Mr Selfridge is a British period drama television series about Harry Gordon Selfridge and his department store, Selfridge & Co, in London, set from 1908 to 1928. It was co-produced by ITV Studios and Masterpiece/WGBH for broadcast on ITV. The series began broadcasting on ITV on 6 January 2013 and 30 March 2016 on PBS in the United States.

Production

Development and production
It was announced on 24 May 2011 that ITV was in discussions with ITV Studios about developing an adaptation of Lindy Woodhead's biography Shopping, Seduction & Mr Selfridge. Andrew Davies was confirmed to be working on the script.
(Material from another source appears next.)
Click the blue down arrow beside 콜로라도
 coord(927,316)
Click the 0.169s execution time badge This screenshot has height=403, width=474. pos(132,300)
Beginning in London in 1908, during a time period when women were enjoying an ever-increasing amount of freedom, it tells the story of Harry Gordon Selfridge, the founder of Selfridges department store and includes members of his family, particularly his wife Rose Selfridge.

It was originally planned to be screened in 2012, and it is claimed that ITV was forced to push back airing the drama due to rival BBC airing a similarly themed drama series The Paradise.

A set to the north of London was built to house a replica of the 1909 Selfridge's store interior. The exterior of the store was recreated in The Historic Dockyard Chatham, in Kent. 

The disused Aldwych tube station was used to film Rose Selfridge travelling on the London Underground and scenes in the first episode.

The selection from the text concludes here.